Spraying everywhere?


----------



## Charliej (Feb 25, 2012)

I may be wrong but I think it's actually a rebranded Compak K3.


----------



## Mrboots2u (May 10, 2013)

Doesn't it say mini and la spaz on it In the photos

or am I hallucinating ........

probably rebranded something ...


----------



## RagingMammoth (Sep 21, 2013)

Looks like a Macap m2m to me.


----------



## jeebsy (May 5, 2013)

Mrboots2u said:


> Doesn't it say mini and la spaz on it In the photos
> 
> or am I hallucinating ........
> 
> probably rebranded something ...


It says La Spaz Mini, people must be looking at it through binoculars they're holding the wrong way round or something


----------



## Mrboots2u (May 10, 2013)

jeebsy said:


> It says La Spaz Mini, people must be looking at it through binoculars they're holding the wrong way round or something


Thanks ,.......


----------



## coffeebean (Jan 26, 2010)

Looks just like a Macap M2D


----------



## jeebsy (May 5, 2013)

I think it might be a macap


----------



## TonyW (Jul 17, 2012)

La Spaziale rebadge Macap grinders. My La Spaz Top Instantano is a rebadged Macap M4D for example. My experience is, its more useful to ignore the LaSpaz badge and figure out the Macap equivalent because Macap parts are easier to find.


----------



## Mouse (Feb 28, 2014)

LOL

Pedantic mode turned on & Nasal voice employed..
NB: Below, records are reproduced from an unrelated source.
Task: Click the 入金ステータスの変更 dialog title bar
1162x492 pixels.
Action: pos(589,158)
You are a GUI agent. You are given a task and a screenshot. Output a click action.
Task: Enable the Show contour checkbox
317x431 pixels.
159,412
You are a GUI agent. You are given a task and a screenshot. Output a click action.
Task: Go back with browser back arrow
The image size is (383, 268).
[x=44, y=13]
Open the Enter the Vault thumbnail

Yes.. It is a rebranded Macap.. But the grinder in the original photo is a La Spaz Mini (Read the label)









Pedantic mode and nasal voice turned off









Out of curiosity - Are the parts used different between the two makes?


----------



## TonyW (Jul 17, 2012)

<nasal></nasal>

Agreed. It's a La Spaz Mini. A La Spaziale Mini Intantaneo, actually ;-)
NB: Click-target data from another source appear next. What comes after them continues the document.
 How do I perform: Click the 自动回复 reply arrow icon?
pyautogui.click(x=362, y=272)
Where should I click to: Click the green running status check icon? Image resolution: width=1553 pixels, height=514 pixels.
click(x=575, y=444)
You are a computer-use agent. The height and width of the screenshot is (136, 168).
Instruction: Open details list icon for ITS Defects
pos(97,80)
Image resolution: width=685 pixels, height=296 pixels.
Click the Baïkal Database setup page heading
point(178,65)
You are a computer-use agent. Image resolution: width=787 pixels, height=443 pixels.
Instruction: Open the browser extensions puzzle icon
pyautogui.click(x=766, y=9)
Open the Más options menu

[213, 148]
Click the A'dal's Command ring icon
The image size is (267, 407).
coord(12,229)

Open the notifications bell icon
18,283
I can't speak for all the parts on all the models, but I bought Macap M4D burrs & the parts to convert my La Spaz Top from stepped to stepless. They all fitted perfectly. The casing even had the same concealed mounting points described in the M4D conversion instructions, so there didn't seem to be any difference.

The La Spaz Mini and Macap M2D look the same, have the same dimensions & weight, both have 50mm burrs, 1400rpm, 150watt motor, 250g bean hopper so the M2D seems to be the equivalent Macap model.


----------



## Thecatlinux (Mar 10, 2014)

Not got my hands on it yet, so not got close up to it, wonder if it's any good ?


----------



## Mrboots2u (May 10, 2013)

How much did it cost ? If It's a 50mm burr grinder so don't expect too much from it ...

Remind us waht you have at the moment ?


----------



## Thecatlinux (Mar 10, 2014)

It's not for me , I have a SJ at the moment (with something in the pipeline) .

I have been asked to have a go at setting it up as the owner is having issues dialling it in.


----------



## aaronb (Nov 16, 2012)

Clean it thoroughly, check the burrs for alignment and excessive wear etc. I'd have thought you could get a drinkable espresso with it.


----------



## Mrboots2u (May 10, 2013)

Phew ....thank God for that....


----------



## Thecatlinux (Mar 10, 2014)

I was thinking of something a bit more exotic for myself!


----------



## jeebsy (May 5, 2013)

I think it's a macap


----------